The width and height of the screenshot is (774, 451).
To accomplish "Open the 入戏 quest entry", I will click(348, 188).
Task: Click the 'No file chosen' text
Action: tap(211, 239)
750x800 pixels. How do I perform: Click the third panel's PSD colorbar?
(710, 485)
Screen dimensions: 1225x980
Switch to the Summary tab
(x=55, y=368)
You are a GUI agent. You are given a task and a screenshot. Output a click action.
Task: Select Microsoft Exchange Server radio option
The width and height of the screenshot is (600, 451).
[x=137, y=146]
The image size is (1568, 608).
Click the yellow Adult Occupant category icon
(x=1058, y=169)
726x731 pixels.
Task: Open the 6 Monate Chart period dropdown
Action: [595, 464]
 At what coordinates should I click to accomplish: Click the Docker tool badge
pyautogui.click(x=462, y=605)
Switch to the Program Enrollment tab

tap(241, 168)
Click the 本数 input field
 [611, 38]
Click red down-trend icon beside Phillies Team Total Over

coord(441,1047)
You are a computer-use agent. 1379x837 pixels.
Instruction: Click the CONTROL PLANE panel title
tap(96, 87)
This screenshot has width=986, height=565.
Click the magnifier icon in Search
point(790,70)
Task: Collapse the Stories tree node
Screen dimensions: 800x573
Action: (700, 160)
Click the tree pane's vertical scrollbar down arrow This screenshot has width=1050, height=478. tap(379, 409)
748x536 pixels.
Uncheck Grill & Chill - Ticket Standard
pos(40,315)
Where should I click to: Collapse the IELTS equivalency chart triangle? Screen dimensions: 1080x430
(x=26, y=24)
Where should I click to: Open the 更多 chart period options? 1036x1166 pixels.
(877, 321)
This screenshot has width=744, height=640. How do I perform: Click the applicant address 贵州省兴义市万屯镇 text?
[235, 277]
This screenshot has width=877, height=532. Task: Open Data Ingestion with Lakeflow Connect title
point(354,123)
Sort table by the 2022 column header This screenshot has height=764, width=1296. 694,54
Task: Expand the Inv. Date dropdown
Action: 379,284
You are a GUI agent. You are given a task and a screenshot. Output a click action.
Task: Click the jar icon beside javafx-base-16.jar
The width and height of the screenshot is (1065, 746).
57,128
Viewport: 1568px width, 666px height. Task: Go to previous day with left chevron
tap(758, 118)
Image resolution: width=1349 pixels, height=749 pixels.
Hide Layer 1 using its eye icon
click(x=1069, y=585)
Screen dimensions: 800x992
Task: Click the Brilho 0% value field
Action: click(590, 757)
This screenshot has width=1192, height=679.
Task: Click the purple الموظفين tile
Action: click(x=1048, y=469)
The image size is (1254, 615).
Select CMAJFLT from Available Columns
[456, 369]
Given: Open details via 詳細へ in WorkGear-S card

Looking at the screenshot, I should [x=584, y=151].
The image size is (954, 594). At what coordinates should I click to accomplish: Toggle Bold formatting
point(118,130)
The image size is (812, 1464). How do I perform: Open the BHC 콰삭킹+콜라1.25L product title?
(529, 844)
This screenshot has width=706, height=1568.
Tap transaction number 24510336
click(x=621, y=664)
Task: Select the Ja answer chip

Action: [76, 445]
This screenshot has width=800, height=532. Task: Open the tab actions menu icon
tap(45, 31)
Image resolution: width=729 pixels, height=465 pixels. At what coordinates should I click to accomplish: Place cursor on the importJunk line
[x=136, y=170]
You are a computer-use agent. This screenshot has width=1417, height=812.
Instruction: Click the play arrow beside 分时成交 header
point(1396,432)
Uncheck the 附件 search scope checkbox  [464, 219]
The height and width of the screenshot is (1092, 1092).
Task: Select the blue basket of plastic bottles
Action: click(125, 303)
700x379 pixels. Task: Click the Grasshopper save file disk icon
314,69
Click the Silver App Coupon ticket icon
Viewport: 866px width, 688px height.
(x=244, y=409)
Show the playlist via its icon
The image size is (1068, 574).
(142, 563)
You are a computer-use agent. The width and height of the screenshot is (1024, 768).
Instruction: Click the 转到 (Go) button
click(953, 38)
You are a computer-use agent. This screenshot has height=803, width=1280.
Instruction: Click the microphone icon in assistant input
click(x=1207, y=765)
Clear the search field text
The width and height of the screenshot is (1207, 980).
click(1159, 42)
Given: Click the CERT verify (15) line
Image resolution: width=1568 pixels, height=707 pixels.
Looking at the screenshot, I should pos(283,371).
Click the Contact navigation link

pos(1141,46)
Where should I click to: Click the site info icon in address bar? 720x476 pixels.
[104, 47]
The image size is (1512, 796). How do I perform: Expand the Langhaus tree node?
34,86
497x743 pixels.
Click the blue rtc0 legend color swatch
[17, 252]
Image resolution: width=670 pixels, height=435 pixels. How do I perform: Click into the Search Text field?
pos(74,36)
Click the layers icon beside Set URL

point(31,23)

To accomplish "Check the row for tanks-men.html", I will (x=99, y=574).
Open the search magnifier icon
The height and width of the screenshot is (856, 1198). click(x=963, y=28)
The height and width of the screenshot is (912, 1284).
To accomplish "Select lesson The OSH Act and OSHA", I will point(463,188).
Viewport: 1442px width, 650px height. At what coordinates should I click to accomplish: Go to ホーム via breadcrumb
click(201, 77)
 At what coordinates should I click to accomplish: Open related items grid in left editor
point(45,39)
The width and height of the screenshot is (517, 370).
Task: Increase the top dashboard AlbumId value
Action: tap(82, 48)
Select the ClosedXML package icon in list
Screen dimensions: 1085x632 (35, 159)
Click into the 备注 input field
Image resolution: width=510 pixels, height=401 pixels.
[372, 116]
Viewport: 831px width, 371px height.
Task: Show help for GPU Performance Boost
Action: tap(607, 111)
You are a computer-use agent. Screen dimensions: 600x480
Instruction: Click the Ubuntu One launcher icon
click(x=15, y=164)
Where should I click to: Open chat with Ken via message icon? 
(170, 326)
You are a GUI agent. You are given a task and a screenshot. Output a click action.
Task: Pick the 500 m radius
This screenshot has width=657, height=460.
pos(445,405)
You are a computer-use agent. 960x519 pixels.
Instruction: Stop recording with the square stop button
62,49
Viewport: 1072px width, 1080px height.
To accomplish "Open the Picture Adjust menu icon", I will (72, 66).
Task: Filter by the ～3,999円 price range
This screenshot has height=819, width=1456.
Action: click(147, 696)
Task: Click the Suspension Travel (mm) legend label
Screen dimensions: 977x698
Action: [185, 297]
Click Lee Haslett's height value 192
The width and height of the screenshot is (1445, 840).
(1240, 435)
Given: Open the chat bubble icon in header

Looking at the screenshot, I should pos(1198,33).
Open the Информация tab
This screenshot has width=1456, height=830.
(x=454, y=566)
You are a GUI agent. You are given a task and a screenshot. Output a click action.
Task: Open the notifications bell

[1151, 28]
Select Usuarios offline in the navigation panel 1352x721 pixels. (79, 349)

Task to carry out: Set down each entry from above once more, exactly as written.

Answer below:
The width and height of the screenshot is (774, 451).
To accomplish "Open the 入戏 quest entry", I will click(348, 188).
Task: Click the 'No file chosen' text
Action: tap(211, 239)
750x800 pixels. How do I perform: Click the third panel's PSD colorbar?
(710, 485)
Screen dimensions: 1225x980
Switch to the Summary tab
(x=55, y=368)
You are a GUI agent. You are given a task and a screenshot. Output a click action.
Task: Select Microsoft Exchange Server radio option
The width and height of the screenshot is (600, 451).
[x=137, y=146]
The image size is (1568, 608).
Click the yellow Adult Occupant category icon
(x=1058, y=169)
726x731 pixels.
Task: Open the 6 Monate Chart period dropdown
Action: [595, 464]
 At what coordinates should I click to accomplish: Click the Docker tool badge
pyautogui.click(x=462, y=605)
Switch to the Program Enrollment tab

tap(241, 168)
Click the 本数 input field
 [611, 38]
Click red down-trend icon beside Phillies Team Total Over

coord(441,1047)
You are a computer-use agent. 1379x837 pixels.
Instruction: Click the CONTROL PLANE panel title
tap(96, 87)
This screenshot has width=986, height=565.
Click the magnifier icon in Search
point(790,70)
Task: Collapse the Stories tree node
Screen dimensions: 800x573
Action: (700, 160)
Click the tree pane's vertical scrollbar down arrow This screenshot has width=1050, height=478. tap(379, 409)
748x536 pixels.
Uncheck Grill & Chill - Ticket Standard
pos(40,315)
Where should I click to: Collapse the IELTS equivalency chart triangle? Screen dimensions: 1080x430
(x=26, y=24)
Where should I click to: Open the 更多 chart period options? 1036x1166 pixels.
(877, 321)
This screenshot has width=744, height=640. How do I perform: Click the applicant address 贵州省兴义市万屯镇 text?
[235, 277]
This screenshot has width=877, height=532. Task: Open Data Ingestion with Lakeflow Connect title
point(354,123)
Sort table by the 2022 column header This screenshot has height=764, width=1296. 694,54
Task: Expand the Inv. Date dropdown
Action: 379,284
You are a GUI agent. You are given a task and a screenshot. Output a click action.
Task: Click the jar icon beside javafx-base-16.jar
The width and height of the screenshot is (1065, 746).
57,128
Viewport: 1568px width, 666px height. Task: Go to previous day with left chevron
tap(758, 118)
Image resolution: width=1349 pixels, height=749 pixels.
Hide Layer 1 using its eye icon
click(x=1069, y=585)
Screen dimensions: 800x992
Task: Click the Brilho 0% value field
Action: click(590, 757)
This screenshot has width=1192, height=679.
Task: Click the purple الموظفين tile
Action: click(x=1048, y=469)
The image size is (1254, 615).
Select CMAJFLT from Available Columns
[456, 369]
Given: Open details via 詳細へ in WorkGear-S card

Looking at the screenshot, I should [x=584, y=151].
The image size is (954, 594). At what coordinates should I click to accomplish: Toggle Bold formatting
point(118,130)
The image size is (812, 1464). How do I perform: Open the BHC 콰삭킹+콜라1.25L product title?
(529, 844)
This screenshot has width=706, height=1568.
Tap transaction number 24510336
click(x=621, y=664)
Task: Select the Ja answer chip

Action: [76, 445]
This screenshot has width=800, height=532. Task: Open the tab actions menu icon
tap(45, 31)
Image resolution: width=729 pixels, height=465 pixels. At what coordinates should I click to accomplish: Place cursor on the importJunk line
[x=136, y=170]
You are a computer-use agent. This screenshot has width=1417, height=812.
Instruction: Click the play arrow beside 分时成交 header
point(1396,432)
Uncheck the 附件 search scope checkbox  [464, 219]
The height and width of the screenshot is (1092, 1092).
Task: Select the blue basket of plastic bottles
Action: click(125, 303)
700x379 pixels. Task: Click the Grasshopper save file disk icon
314,69
Click the Silver App Coupon ticket icon
Viewport: 866px width, 688px height.
(x=244, y=409)
Show the playlist via its icon
The image size is (1068, 574).
(142, 563)
You are a computer-use agent. The width and height of the screenshot is (1024, 768).
Instruction: Click the 转到 (Go) button
click(953, 38)
You are a computer-use agent. This screenshot has height=803, width=1280.
Instruction: Click the microphone icon in assistant input
click(x=1207, y=765)
Clear the search field text
The width and height of the screenshot is (1207, 980).
click(1159, 42)
Given: Click the CERT verify (15) line
Image resolution: width=1568 pixels, height=707 pixels.
Looking at the screenshot, I should pos(283,371).
Click the Contact navigation link

pos(1141,46)
Where should I click to: Click the site info icon in address bar? 720x476 pixels.
[104, 47]
The image size is (1512, 796). How do I perform: Expand the Langhaus tree node?
34,86
497x743 pixels.
Click the blue rtc0 legend color swatch
[17, 252]
Image resolution: width=670 pixels, height=435 pixels. How do I perform: Click into the Search Text field?
pos(74,36)
Click the layers icon beside Set URL

point(31,23)

To accomplish "Check the row for tanks-men.html", I will (x=99, y=574).
Open the search magnifier icon
The height and width of the screenshot is (856, 1198). click(x=963, y=28)
The height and width of the screenshot is (912, 1284).
To accomplish "Select lesson The OSH Act and OSHA", I will point(463,188).
Viewport: 1442px width, 650px height. At what coordinates should I click to accomplish: Go to ホーム via breadcrumb
click(201, 77)
 At what coordinates should I click to accomplish: Open related items grid in left editor
point(45,39)
The width and height of the screenshot is (517, 370).
Task: Increase the top dashboard AlbumId value
Action: tap(82, 48)
Select the ClosedXML package icon in list
Screen dimensions: 1085x632 (35, 159)
Click into the 备注 input field
Image resolution: width=510 pixels, height=401 pixels.
[372, 116]
Viewport: 831px width, 371px height.
Task: Show help for GPU Performance Boost
Action: tap(607, 111)
You are a computer-use agent. Screen dimensions: 600x480
Instruction: Click the Ubuntu One launcher icon
click(x=15, y=164)
Where should I click to: Open chat with Ken via message icon? 
(170, 326)
You are a GUI agent. You are given a task and a screenshot. Output a click action.
Task: Pick the 500 m radius
This screenshot has width=657, height=460.
pos(445,405)
You are a computer-use agent. 960x519 pixels.
Instruction: Stop recording with the square stop button
62,49
Viewport: 1072px width, 1080px height.
To accomplish "Open the Picture Adjust menu icon", I will (72, 66).
Task: Filter by the ～3,999円 price range
This screenshot has height=819, width=1456.
Action: click(147, 696)
Task: Click the Suspension Travel (mm) legend label
Screen dimensions: 977x698
Action: [185, 297]
Click Lee Haslett's height value 192
The width and height of the screenshot is (1445, 840).
(1240, 435)
Given: Open the chat bubble icon in header

Looking at the screenshot, I should pos(1198,33).
Open the Информация tab
This screenshot has width=1456, height=830.
(x=454, y=566)
You are a GUI agent. You are given a task and a screenshot. Output a click action.
Task: Open the notifications bell

[1151, 28]
Select Usuarios offline in the navigation panel 1352x721 pixels. (79, 349)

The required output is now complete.